Translated from the Visuddhi-Magga (chap. iii.)

FOR some persons even mother and father are no hindrances, as in the case of the young priest, the nephew on his mother’s side of an elder who dwelt in Korandaka monastery.

It is related that the young priest had gone to Rohana to hear the precepts read, and the elder’s sister, who was a lay devotee, used constantly to ask the elder for news of her son. One day the elder determined to go and fetch the lad, and set out in the direction of Rohana. The youth also had left his quarters, and had issued forth from Rohana. For he said to himself, “It is a long time that I have lived here. I will go now and see my preceptor, and having learnt how the lay woman is doing, I will return again.” And they both met on the banks of the Ganges. Then the young priest performed his respectful duties to the elder at the foot of a certain tree, and when the latter asked him, “Whither are you going?” he told him. Said the elder, “You do well; the lay woman is always asking after you, and it is for this very reason that I am come. By all means go, and I will stay and keep residence here.” And thus he dismissed him.

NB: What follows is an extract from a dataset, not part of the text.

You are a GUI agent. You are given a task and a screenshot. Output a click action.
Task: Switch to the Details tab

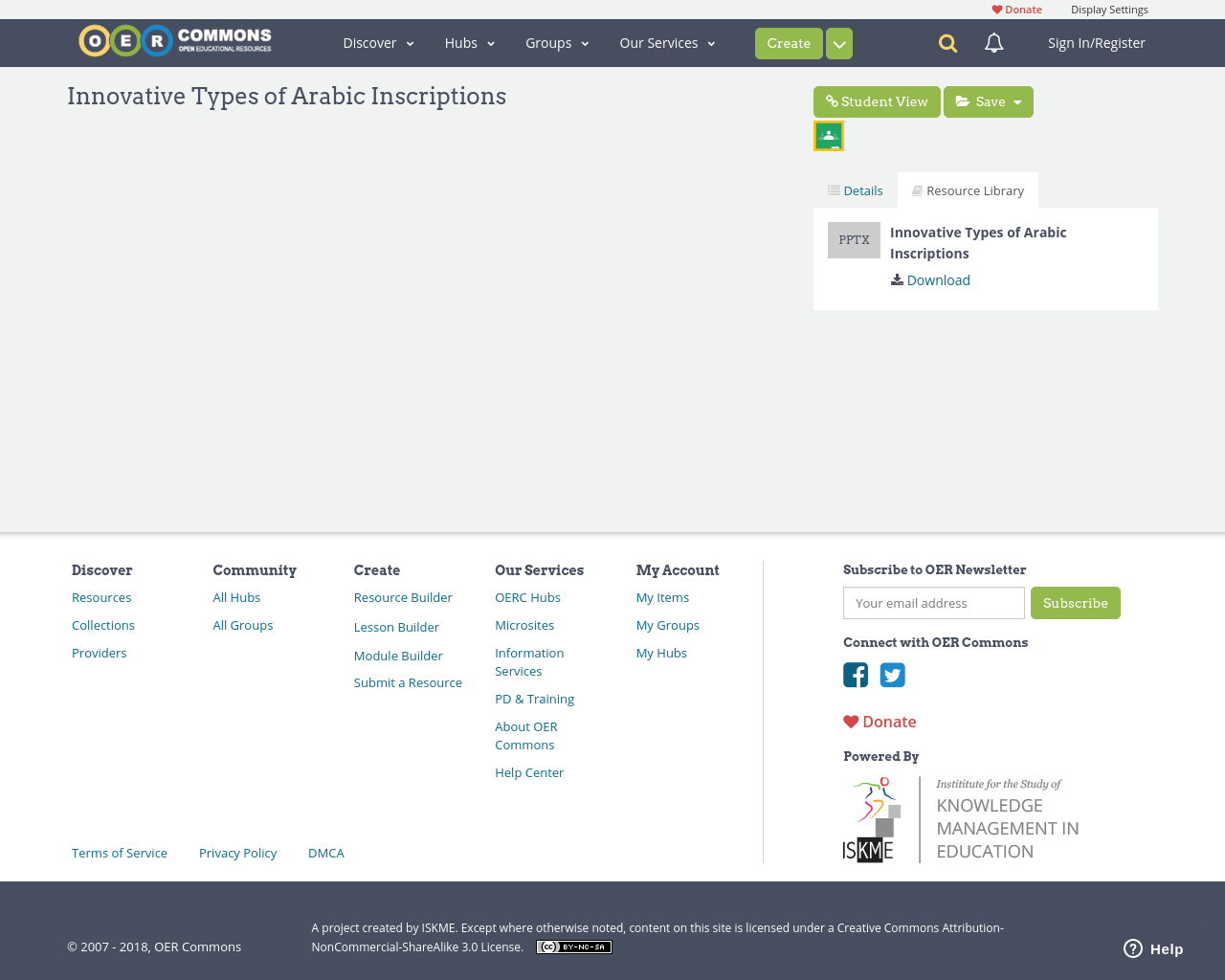pos(855,189)

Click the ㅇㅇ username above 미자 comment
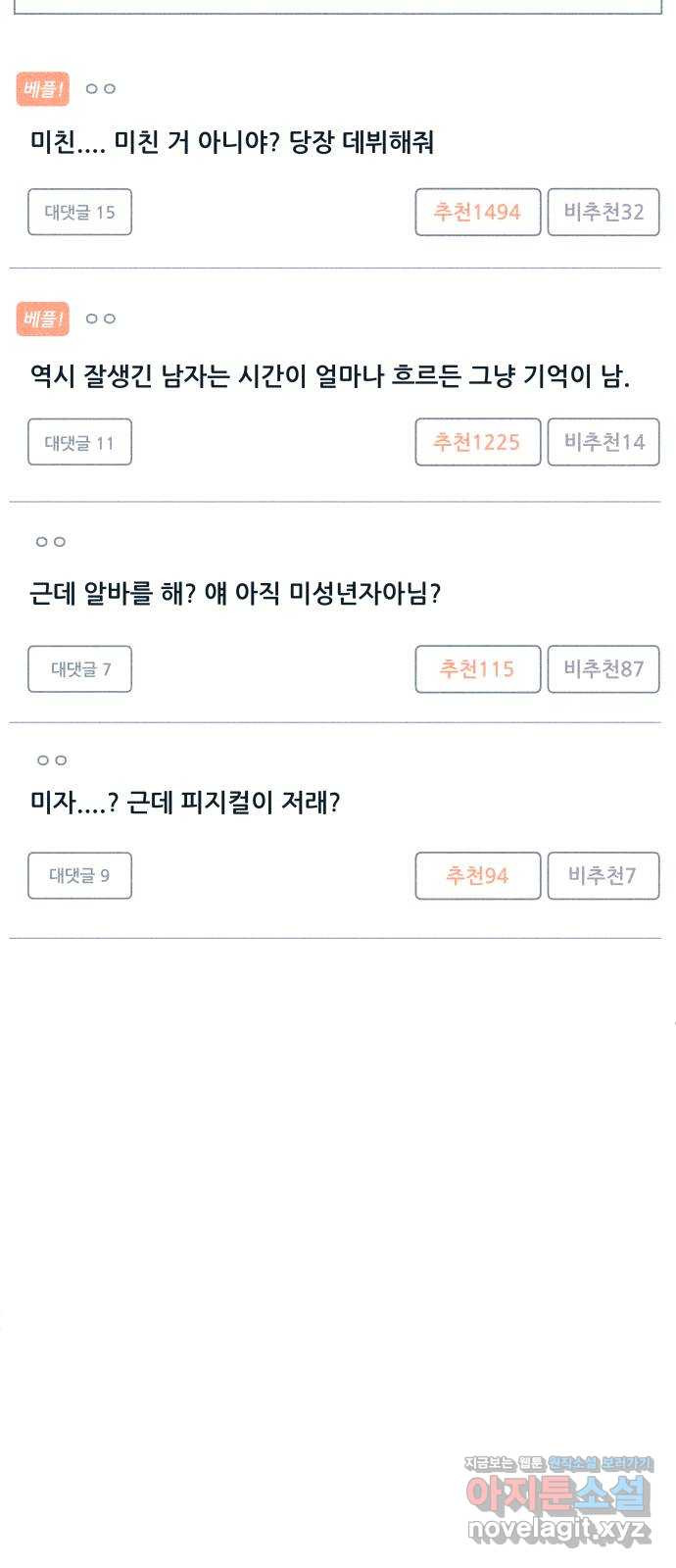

The young priest arrived home at the monastery on the day for beginning residence, and they assigned to him a cell which had been built by his father. On the next day his father came, and inquired of one of the priests, “Reverend sir, to whom has my cell been assigned?” And when he heard it had been assigned to a young stranger, he drew near, and having done obeisance, he said, 3 “Reverend sir, any one who enters upon residence in my cell has a garment given him.”

“What mean you, O layman?”

“For the next three months you must beg your food at our house, and when, after the solemnity of inviting criticism, you wish to depart, come and take leave of us.”

The other assented by his silence.

Then the layman went home, and said to his wife, “A certain reverend stranger is in the dwelling I put up, and we must wait on him attentively.”

“Very well,” said the lay woman in assent, and prepared excellent food, both hard and soft.

At breakfast-time the lad came to the house of his mother and father, but no one recognized him. And he remained three months, and always ate his alms at their house. And when residence was over, he announced to them that he was about to depart.

Then said his mother and father, “Reverend sir, you can go on the morrow.” And the next day they fed him in their house, and then filled up a measure of sesamum oil and gave it to him, and also a lump of sugar, and nine cubits’ length of cloth, and said, “You can go now, reverend sir.” And he returned thanks, and set out in the direction of Rohana.

And his preceptor, after the solemnity of inviting criticism, was coming in the opposite direction, and met him in the place where they had met before. The lad performed his respectful duties to the elder at the foot of a certain tree. Then said the elder,

“Well, my friend, did you see the lay woman?”

“Yes, reverend sir,” said he in reply, and told him all the news.

And having anointed the feet of the elder with the sesamum oil, and made him a drink with the lump of sugar, and given him the cloth, he did obeisance before him and saying, “Reverend sir, Rohana is the place for me,” he departed on his way.

The elder came to the monastery, and on the next day entered the village of Korandaka. And the lay woman, who was always looking up the road, and saying, “Now, now my brother is coming with my son,” saw him approaching alone, and fell at his feet, and wept, and lamented, saying, “My son, methinks, must be dead, inasmuch as the elder comes alone.”

Then thought the elder, “Surely, the lad, through the moderateness of his passions, must have gone away without announcing himself.” And he comforted her, and told her the whole story, and drawing forth the cloth from the scrip in which he carried his bowl, he showed it to her.

The lay woman was pleased, and lying prostrate, with her face in the direction in which her son had gone, she worshiped, saying,

“Methinks The Blessed One must have had in mind a body of priests like my son when he preached the relay course of conduct, the Nlaka course of conduct, the tuvattaka course of conduct, and the course of conduct customary with the great saints, showing how to take delight in the cultivation of content with the four reliances. This man ate for three months in the house of the mother who bore him, and never said, ‘I am thy son, and thou art my mother.’ O the wonderful man!”

For such a one mother and father are no hindrances, much less any other lay devotees.